DATA FOR PROCESSING:
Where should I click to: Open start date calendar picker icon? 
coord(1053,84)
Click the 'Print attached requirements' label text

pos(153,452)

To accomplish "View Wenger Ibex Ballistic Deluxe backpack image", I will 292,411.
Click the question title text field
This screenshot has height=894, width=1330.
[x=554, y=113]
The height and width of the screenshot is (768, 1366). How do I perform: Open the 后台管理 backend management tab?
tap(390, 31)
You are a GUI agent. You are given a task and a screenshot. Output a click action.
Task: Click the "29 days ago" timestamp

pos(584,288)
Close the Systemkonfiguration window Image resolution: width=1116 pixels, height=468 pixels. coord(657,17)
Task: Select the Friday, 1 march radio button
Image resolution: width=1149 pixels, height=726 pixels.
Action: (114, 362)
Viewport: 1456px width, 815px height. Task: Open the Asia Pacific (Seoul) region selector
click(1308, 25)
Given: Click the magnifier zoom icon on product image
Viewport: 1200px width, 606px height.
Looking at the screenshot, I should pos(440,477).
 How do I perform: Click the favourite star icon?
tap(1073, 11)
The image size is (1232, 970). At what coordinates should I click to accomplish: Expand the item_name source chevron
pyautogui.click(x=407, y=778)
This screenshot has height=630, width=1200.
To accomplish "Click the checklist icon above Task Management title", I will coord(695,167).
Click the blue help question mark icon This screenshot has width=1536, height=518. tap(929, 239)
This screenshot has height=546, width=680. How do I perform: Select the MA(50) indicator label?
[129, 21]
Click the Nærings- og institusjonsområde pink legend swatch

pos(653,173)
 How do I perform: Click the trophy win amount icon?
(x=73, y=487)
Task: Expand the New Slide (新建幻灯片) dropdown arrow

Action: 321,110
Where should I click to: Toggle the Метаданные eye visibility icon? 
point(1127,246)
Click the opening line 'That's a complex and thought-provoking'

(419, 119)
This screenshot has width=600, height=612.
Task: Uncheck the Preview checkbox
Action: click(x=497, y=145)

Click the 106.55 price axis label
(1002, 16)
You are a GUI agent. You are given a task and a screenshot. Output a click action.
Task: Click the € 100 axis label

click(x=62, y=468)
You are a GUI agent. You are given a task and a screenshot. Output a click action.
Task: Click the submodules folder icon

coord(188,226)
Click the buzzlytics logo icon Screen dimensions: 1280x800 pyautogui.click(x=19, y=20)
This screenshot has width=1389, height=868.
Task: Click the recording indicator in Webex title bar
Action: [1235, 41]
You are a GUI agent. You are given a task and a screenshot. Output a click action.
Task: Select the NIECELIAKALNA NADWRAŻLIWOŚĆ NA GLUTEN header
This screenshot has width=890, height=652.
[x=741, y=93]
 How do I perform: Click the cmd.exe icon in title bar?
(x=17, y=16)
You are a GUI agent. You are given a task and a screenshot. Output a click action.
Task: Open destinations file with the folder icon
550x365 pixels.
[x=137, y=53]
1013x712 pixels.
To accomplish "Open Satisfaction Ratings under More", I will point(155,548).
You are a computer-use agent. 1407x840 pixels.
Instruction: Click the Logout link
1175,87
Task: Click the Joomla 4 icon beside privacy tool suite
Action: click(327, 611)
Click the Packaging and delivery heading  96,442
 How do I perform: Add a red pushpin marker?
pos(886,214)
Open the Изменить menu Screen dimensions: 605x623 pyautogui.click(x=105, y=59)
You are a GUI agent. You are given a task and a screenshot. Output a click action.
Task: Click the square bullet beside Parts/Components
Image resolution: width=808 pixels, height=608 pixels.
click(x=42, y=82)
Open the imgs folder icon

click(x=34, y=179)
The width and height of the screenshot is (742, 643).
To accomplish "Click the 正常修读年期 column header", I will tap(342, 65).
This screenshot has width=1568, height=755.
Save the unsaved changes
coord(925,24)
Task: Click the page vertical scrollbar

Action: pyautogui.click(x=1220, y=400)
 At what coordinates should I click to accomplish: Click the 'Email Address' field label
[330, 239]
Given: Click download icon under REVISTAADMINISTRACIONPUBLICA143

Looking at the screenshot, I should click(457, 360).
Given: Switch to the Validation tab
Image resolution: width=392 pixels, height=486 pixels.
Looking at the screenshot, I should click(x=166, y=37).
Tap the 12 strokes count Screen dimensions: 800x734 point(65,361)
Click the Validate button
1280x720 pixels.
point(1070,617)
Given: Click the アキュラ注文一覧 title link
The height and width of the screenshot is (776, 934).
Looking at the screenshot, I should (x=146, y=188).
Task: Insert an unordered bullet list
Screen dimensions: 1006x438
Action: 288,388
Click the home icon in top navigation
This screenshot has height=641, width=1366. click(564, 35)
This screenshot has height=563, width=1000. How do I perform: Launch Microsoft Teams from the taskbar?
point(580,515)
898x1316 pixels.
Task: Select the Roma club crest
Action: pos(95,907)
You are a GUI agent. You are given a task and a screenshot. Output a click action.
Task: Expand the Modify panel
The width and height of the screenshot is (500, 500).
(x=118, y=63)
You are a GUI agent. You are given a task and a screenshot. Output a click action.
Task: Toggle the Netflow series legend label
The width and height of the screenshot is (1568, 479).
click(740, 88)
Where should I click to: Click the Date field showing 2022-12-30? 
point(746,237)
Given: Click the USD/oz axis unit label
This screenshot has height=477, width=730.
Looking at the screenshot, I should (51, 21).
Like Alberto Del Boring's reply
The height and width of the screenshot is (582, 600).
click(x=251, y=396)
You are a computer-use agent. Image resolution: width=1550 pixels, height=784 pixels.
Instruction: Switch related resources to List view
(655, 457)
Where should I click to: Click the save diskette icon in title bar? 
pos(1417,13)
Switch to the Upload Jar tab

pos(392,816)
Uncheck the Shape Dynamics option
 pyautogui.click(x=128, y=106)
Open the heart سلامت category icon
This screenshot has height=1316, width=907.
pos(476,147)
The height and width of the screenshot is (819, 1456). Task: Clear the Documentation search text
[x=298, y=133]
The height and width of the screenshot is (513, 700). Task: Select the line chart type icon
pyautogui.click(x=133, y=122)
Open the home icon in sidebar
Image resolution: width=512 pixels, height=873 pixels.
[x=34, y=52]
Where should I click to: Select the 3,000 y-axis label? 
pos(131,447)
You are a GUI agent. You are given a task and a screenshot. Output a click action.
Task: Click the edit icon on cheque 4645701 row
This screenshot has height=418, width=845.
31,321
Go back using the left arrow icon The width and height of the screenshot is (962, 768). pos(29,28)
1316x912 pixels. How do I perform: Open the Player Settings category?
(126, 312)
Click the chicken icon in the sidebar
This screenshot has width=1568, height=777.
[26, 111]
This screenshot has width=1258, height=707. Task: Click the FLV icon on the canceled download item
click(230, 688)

REQUIREMENTS: Copy out all of the records above word for word, line by line.

OUTPUT FOR THIS TASK:
Where should I click to: Open start date calendar picker icon? 
coord(1053,84)
Click the 'Print attached requirements' label text

pos(153,452)

To accomplish "View Wenger Ibex Ballistic Deluxe backpack image", I will 292,411.
Click the question title text field
This screenshot has height=894, width=1330.
[x=554, y=113]
The height and width of the screenshot is (768, 1366). How do I perform: Open the 后台管理 backend management tab?
tap(390, 31)
You are a GUI agent. You are given a task and a screenshot. Output a click action.
Task: Click the "29 days ago" timestamp

pos(584,288)
Close the Systemkonfiguration window Image resolution: width=1116 pixels, height=468 pixels. coord(657,17)
Task: Select the Friday, 1 march radio button
Image resolution: width=1149 pixels, height=726 pixels.
Action: (114, 362)
Viewport: 1456px width, 815px height. Task: Open the Asia Pacific (Seoul) region selector
click(1308, 25)
Given: Click the magnifier zoom icon on product image
Viewport: 1200px width, 606px height.
Looking at the screenshot, I should pos(440,477).
 How do I perform: Click the favourite star icon?
tap(1073, 11)
The image size is (1232, 970). At what coordinates should I click to accomplish: Expand the item_name source chevron
pyautogui.click(x=407, y=778)
This screenshot has height=630, width=1200.
To accomplish "Click the checklist icon above Task Management title", I will coord(695,167).
Click the blue help question mark icon This screenshot has width=1536, height=518. tap(929, 239)
This screenshot has height=546, width=680. How do I perform: Select the MA(50) indicator label?
[129, 21]
Click the Nærings- og institusjonsområde pink legend swatch

pos(653,173)
 How do I perform: Click the trophy win amount icon?
(x=73, y=487)
Task: Expand the New Slide (新建幻灯片) dropdown arrow

Action: 321,110
Where should I click to: Toggle the Метаданные eye visibility icon? 
point(1127,246)
Click the opening line 'That's a complex and thought-provoking'

(419, 119)
This screenshot has width=600, height=612.
Task: Uncheck the Preview checkbox
Action: click(x=497, y=145)

Click the 106.55 price axis label
(1002, 16)
You are a GUI agent. You are given a task and a screenshot. Output a click action.
Task: Click the € 100 axis label

click(x=62, y=468)
You are a GUI agent. You are given a task and a screenshot. Output a click action.
Task: Click the submodules folder icon

coord(188,226)
Click the buzzlytics logo icon Screen dimensions: 1280x800 pyautogui.click(x=19, y=20)
This screenshot has width=1389, height=868.
Task: Click the recording indicator in Webex title bar
Action: [1235, 41]
You are a GUI agent. You are given a task and a screenshot. Output a click action.
Task: Select the NIECELIAKALNA NADWRAŻLIWOŚĆ NA GLUTEN header
This screenshot has width=890, height=652.
[x=741, y=93]
 How do I perform: Click the cmd.exe icon in title bar?
(x=17, y=16)
You are a GUI agent. You are given a task and a screenshot. Output a click action.
Task: Open destinations file with the folder icon
550x365 pixels.
[x=137, y=53]
1013x712 pixels.
To accomplish "Open Satisfaction Ratings under More", I will point(155,548).
You are a computer-use agent. 1407x840 pixels.
Instruction: Click the Logout link
1175,87
Task: Click the Joomla 4 icon beside privacy tool suite
Action: click(327, 611)
Click the Packaging and delivery heading  96,442
 How do I perform: Add a red pushpin marker?
pos(886,214)
Open the Изменить menu Screen dimensions: 605x623 pyautogui.click(x=105, y=59)
You are a GUI agent. You are given a task and a screenshot. Output a click action.
Task: Click the square bullet beside Parts/Components
Image resolution: width=808 pixels, height=608 pixels.
click(x=42, y=82)
Open the imgs folder icon

click(x=34, y=179)
The width and height of the screenshot is (742, 643).
To accomplish "Click the 正常修读年期 column header", I will tap(342, 65).
This screenshot has width=1568, height=755.
Save the unsaved changes
coord(925,24)
Task: Click the page vertical scrollbar

Action: pyautogui.click(x=1220, y=400)
 At what coordinates should I click to accomplish: Click the 'Email Address' field label
[330, 239]
Given: Click download icon under REVISTAADMINISTRACIONPUBLICA143

Looking at the screenshot, I should click(457, 360).
Given: Switch to the Validation tab
Image resolution: width=392 pixels, height=486 pixels.
Looking at the screenshot, I should click(x=166, y=37).
Tap the 12 strokes count Screen dimensions: 800x734 point(65,361)
Click the Validate button
1280x720 pixels.
point(1070,617)
Given: Click the アキュラ注文一覧 title link
The height and width of the screenshot is (776, 934).
Looking at the screenshot, I should (x=146, y=188).
Task: Insert an unordered bullet list
Screen dimensions: 1006x438
Action: 288,388
Click the home icon in top navigation
This screenshot has height=641, width=1366. click(564, 35)
This screenshot has height=563, width=1000. How do I perform: Launch Microsoft Teams from the taskbar?
point(580,515)
898x1316 pixels.
Task: Select the Roma club crest
Action: pos(95,907)
You are a GUI agent. You are given a task and a screenshot. Output a click action.
Task: Expand the Modify panel
The width and height of the screenshot is (500, 500).
(x=118, y=63)
You are a GUI agent. You are given a task and a screenshot. Output a click action.
Task: Toggle the Netflow series legend label
The width and height of the screenshot is (1568, 479).
click(740, 88)
Where should I click to: Click the Date field showing 2022-12-30? 
point(746,237)
Given: Click the USD/oz axis unit label
This screenshot has height=477, width=730.
Looking at the screenshot, I should (51, 21).
Like Alberto Del Boring's reply
The height and width of the screenshot is (582, 600).
click(x=251, y=396)
You are a computer-use agent. Image resolution: width=1550 pixels, height=784 pixels.
Instruction: Switch related resources to List view
(655, 457)
Where should I click to: Click the save diskette icon in title bar? 
pos(1417,13)
Switch to the Upload Jar tab

pos(392,816)
Uncheck the Shape Dynamics option
 pyautogui.click(x=128, y=106)
Open the heart سلامت category icon
This screenshot has height=1316, width=907.
pos(476,147)
The height and width of the screenshot is (819, 1456). Task: Clear the Documentation search text
[x=298, y=133]
The height and width of the screenshot is (513, 700). Task: Select the line chart type icon
pyautogui.click(x=133, y=122)
Open the home icon in sidebar
Image resolution: width=512 pixels, height=873 pixels.
[x=34, y=52]
Where should I click to: Select the 3,000 y-axis label? 
pos(131,447)
You are a GUI agent. You are given a task and a screenshot. Output a click action.
Task: Click the edit icon on cheque 4645701 row
This screenshot has height=418, width=845.
31,321
Go back using the left arrow icon The width and height of the screenshot is (962, 768). pos(29,28)
1316x912 pixels. How do I perform: Open the Player Settings category?
(126, 312)
Click the chicken icon in the sidebar
This screenshot has width=1568, height=777.
[26, 111]
This screenshot has width=1258, height=707. Task: Click the FLV icon on the canceled download item
click(230, 688)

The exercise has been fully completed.